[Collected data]
==============================

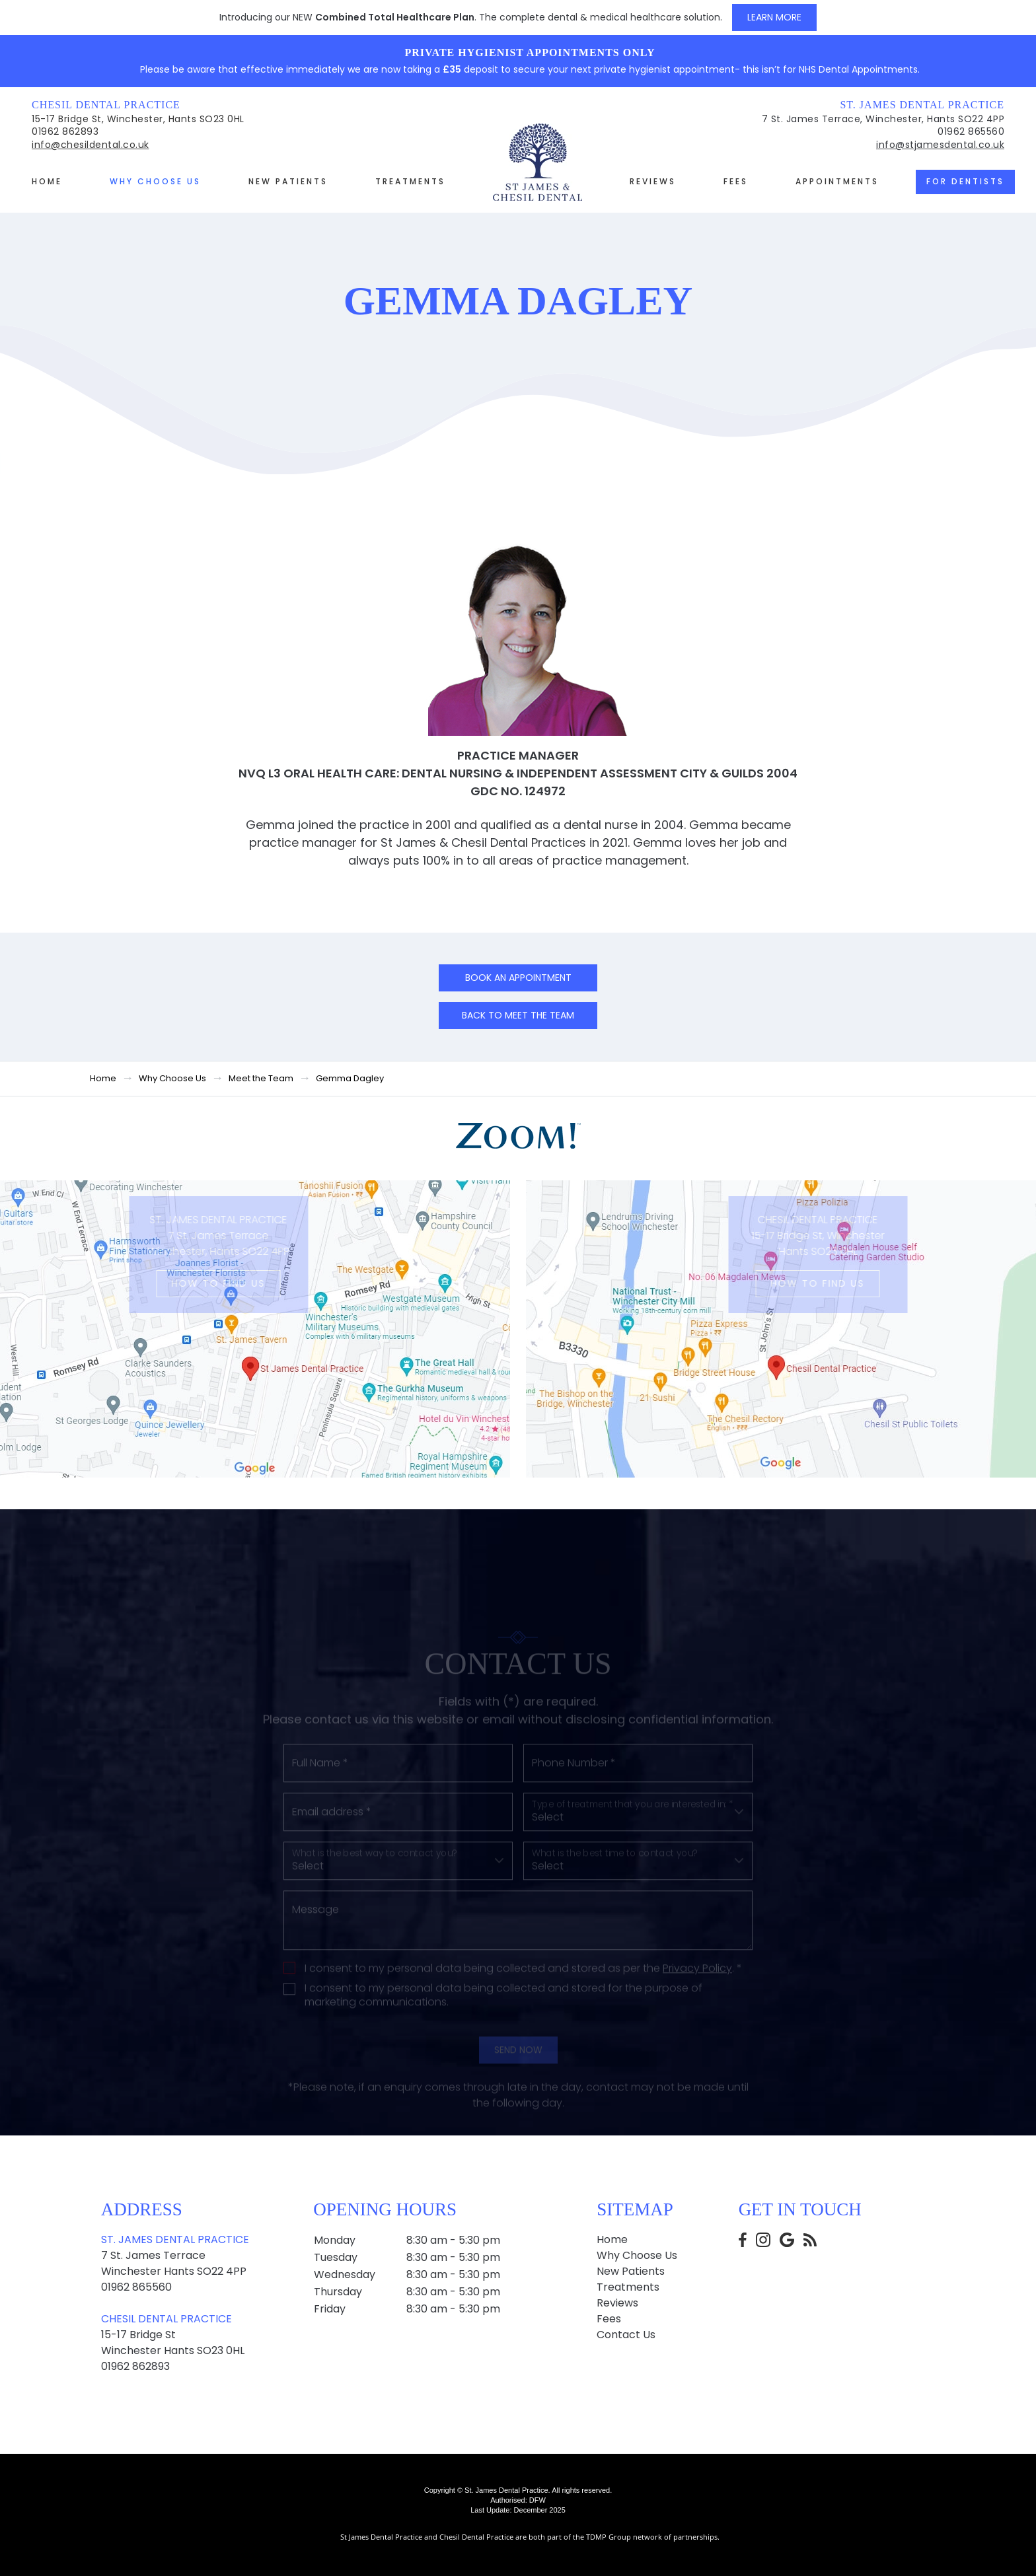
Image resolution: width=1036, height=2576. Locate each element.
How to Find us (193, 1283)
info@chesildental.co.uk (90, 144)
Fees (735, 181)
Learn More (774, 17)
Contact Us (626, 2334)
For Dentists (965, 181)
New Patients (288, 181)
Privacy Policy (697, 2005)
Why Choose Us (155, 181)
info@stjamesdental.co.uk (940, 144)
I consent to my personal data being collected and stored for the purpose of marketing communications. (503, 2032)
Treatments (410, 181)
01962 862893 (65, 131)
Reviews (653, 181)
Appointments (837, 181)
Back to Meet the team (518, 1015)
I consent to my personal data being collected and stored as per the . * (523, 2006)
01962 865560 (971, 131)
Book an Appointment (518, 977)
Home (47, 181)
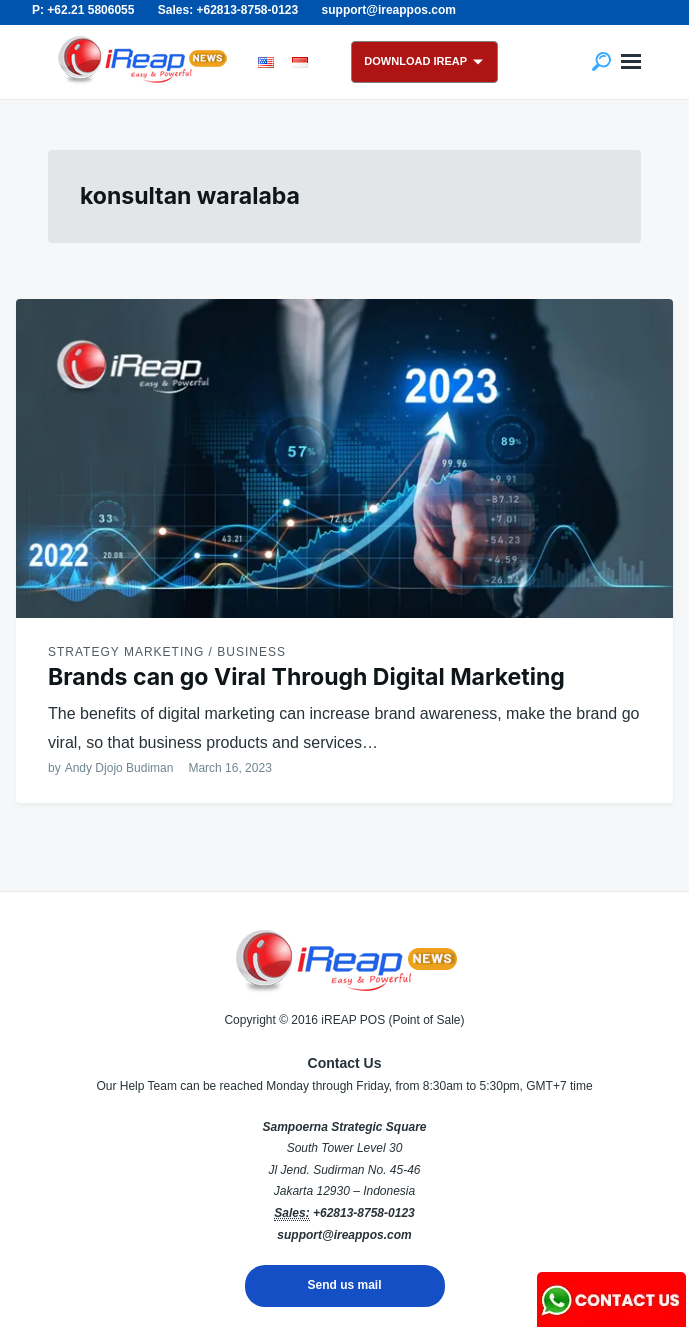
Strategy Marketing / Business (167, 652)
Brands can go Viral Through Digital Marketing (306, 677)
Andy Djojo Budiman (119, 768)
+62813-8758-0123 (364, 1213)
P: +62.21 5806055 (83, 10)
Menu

==============================

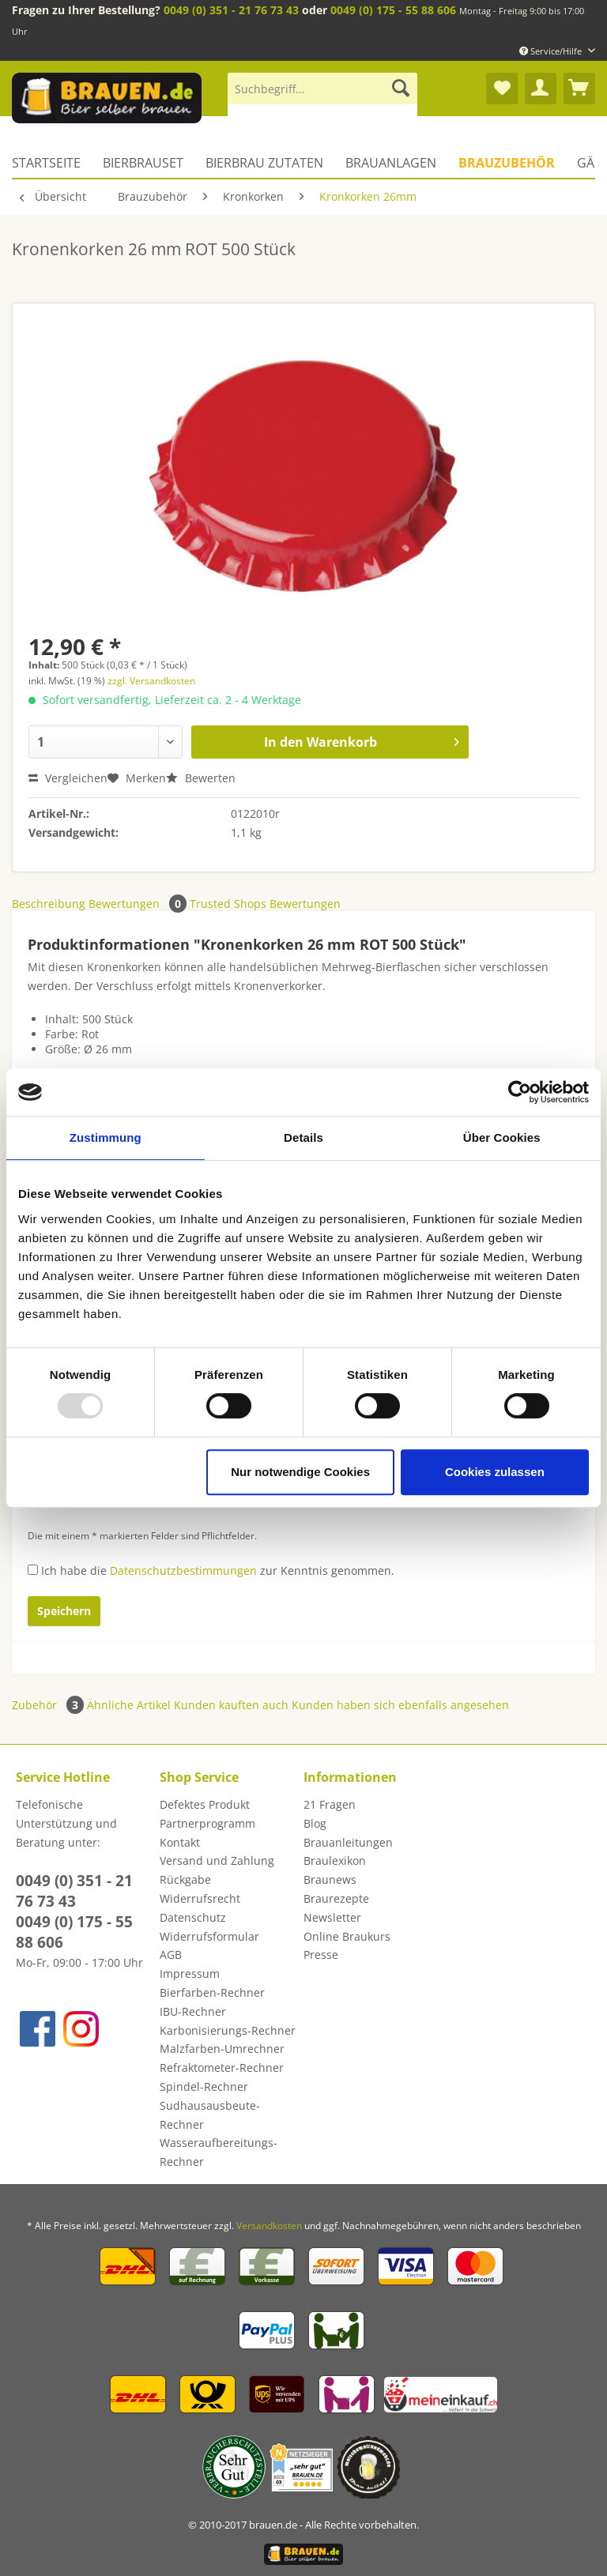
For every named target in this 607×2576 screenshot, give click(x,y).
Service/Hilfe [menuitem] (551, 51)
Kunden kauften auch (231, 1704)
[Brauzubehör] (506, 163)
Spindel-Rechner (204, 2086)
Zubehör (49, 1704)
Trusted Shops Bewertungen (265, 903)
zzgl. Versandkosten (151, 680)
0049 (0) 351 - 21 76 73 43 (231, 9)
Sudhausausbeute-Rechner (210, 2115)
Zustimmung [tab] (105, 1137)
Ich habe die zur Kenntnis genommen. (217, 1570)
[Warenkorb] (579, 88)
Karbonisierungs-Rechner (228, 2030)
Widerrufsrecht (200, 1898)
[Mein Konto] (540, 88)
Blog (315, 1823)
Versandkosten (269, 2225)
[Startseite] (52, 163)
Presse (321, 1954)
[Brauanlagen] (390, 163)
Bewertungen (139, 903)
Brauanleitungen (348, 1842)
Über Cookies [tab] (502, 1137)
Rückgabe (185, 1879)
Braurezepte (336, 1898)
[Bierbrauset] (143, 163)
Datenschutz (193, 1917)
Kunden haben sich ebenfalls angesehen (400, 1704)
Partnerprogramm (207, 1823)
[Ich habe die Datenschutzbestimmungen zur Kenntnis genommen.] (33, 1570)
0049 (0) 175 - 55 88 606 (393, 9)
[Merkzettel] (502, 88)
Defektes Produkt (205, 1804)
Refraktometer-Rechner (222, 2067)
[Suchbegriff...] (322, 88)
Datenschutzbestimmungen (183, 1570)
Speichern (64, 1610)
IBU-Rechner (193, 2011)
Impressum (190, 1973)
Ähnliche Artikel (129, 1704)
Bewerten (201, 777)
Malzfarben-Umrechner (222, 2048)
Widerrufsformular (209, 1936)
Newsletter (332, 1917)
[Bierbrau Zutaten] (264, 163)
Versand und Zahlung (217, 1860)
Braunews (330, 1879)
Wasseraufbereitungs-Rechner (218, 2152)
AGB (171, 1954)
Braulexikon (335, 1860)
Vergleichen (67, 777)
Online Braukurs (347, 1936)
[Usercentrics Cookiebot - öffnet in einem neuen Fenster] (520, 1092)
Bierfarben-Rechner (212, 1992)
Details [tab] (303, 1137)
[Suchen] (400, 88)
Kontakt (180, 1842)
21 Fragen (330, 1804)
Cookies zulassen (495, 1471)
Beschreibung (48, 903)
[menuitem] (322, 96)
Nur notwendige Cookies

==============================

> _Aim of the task_
Reproduce only the lines above, starting at the line with "[Suchen] (400, 88)" and ending at the line with "Nur notwendige Cookies", exactly as written.

> _Your response_
[Suchen] (400, 88)
Kontakt (180, 1842)
21 Fragen (330, 1804)
Cookies zulassen (495, 1471)
Beschreibung (48, 903)
[menuitem] (322, 96)
Nur notwendige Cookies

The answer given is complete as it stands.